'Would you like to see my bedroom?' asks Daniel Kaplansky. We're sitting in the kitchen of a modest Shoreditch flat opposite a tattoo parlour, which he shares with his Eatro co-founders, Bar Segal and Zifeng Wei. MT follows him down the corridor.
'This is where you sleep?' I ask, baffled. It looks like a small student dorm room, with a dodgy-looking single bed crammed in next to a double.
'The three of us share this room,' explains 23-year-old Kaplansky. 'We rent out the other two rooms on Airbnb, which covers our living costs. Our furniture is from Freecycle. Our intern sleeps on the couch.'
It's a novel twist to their start-up story: they're funding their sharing-economy business using the sharing economy.

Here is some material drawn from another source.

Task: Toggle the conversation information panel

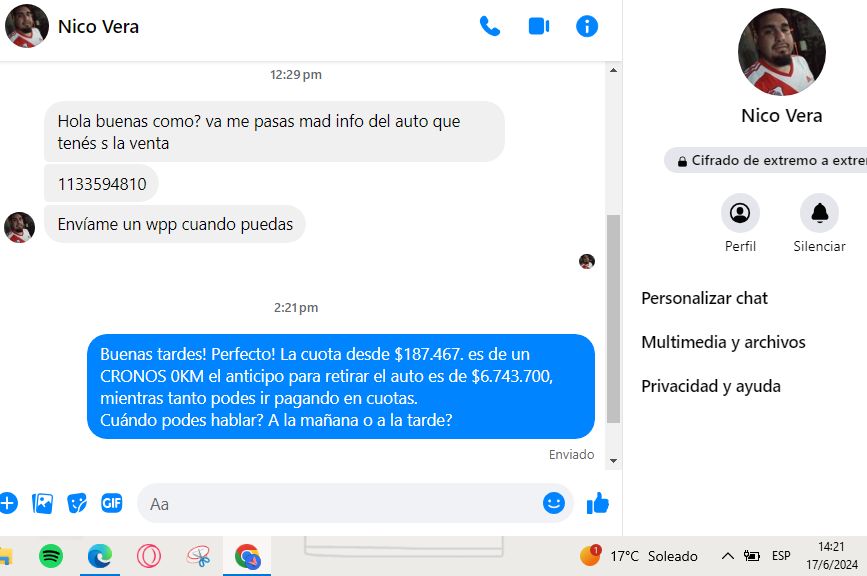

The three Eatro lads are close (you'd have to be with these living arrangements). They met as children in Budapest - their families relocated there from Israel and China after the collapse of communism - and moved to the UK together in 2008 to study. They based themselves among the trendy techies of Silicon Roundabout, and started Eatro last year with £25,000 from family and friends, and a government-backed loan.
The business is essentially about sharing your leftovers. Making meatballs for lunch? Eatro is an online marketplace that allows you to list your extra portions and sell them to hungry folk in the neighbourhood fed up with M&S sandwiches. The trio describe it as the 'eBay for homemade food'.
'We were all sick of mass-produced, bland-tasting food,' says Segal. 'We wanted to democratise the takeaway industry by connecting home chefs with people looking for healthy, homemade, affordable meals.'
Eatro founders [L-R] Zifeng Wei, Daniel Kaplansky and Bar Segal.
The trio has kept costs low by designing the website themselves and using a cheap developer in Budapest to build it. Eatro went live in January and takes a 12% commission on each sale. Kaplansky reckons they'll sell 100,000 dishes by the end of the year (he notes that on shareyourmeal.net - a simple site made by a couple in the Netherlands - 70,000 meals were shared in a year).
With an average meal price of £6, that's roughly £70,000 in revenues. Given their lean, three-in-a-room lifestyle, nearly all of that will be profit. Not bad for year one.
The business of sharing - also dubbed collaborative consumption, the peer economy and pay-as-you-live - has spread rapidly. Among some, the 2008 global crisis caused a rethink of materialism and overconsumption.
For sharers, ownership is out and pay as you go is in. It makes the optimum use of resources and the web provides a very efficient aggregator of supply and demand. Why fork out for something new when you can rent or share it more cheaply online? It may sound very 21st-century San Francisco but this isn't just a hippy ideal; it's a way for people to cut costs - even make a bit extra on the side - thanks to the power of the web.
According to a report last year by car-sharing service Zipcar, 47% of the population now rent or share goods and services, generating an average saving of £531.10 a person.
'We're talking about a new generation of smart consumers,' says Mark Walker, who heads Zipcar in the UK. Zipcar's mainly city-based members pay by the hour to use cars parked locally that are booked online. The concept is spreading, he reckons. 'Whether it's a car by the hour, a dress by the day or a pram for a month, the hiring and sharing of goods and services makes much more sense than outright ownership.'
As they become more numerous and popular, sharing services have started to run into trouble. Regulators, courts and city halls are struggling to define exactly what these companies are (is Eatro a food business or a technology platform, for example? Should 'home chefs' be required to adhere to the same strict training and public health rules as restaurant chefs?). Sharing organisations tend to operate in the grey area between personal and commercial, public and private. In other words, they're a legal minefield.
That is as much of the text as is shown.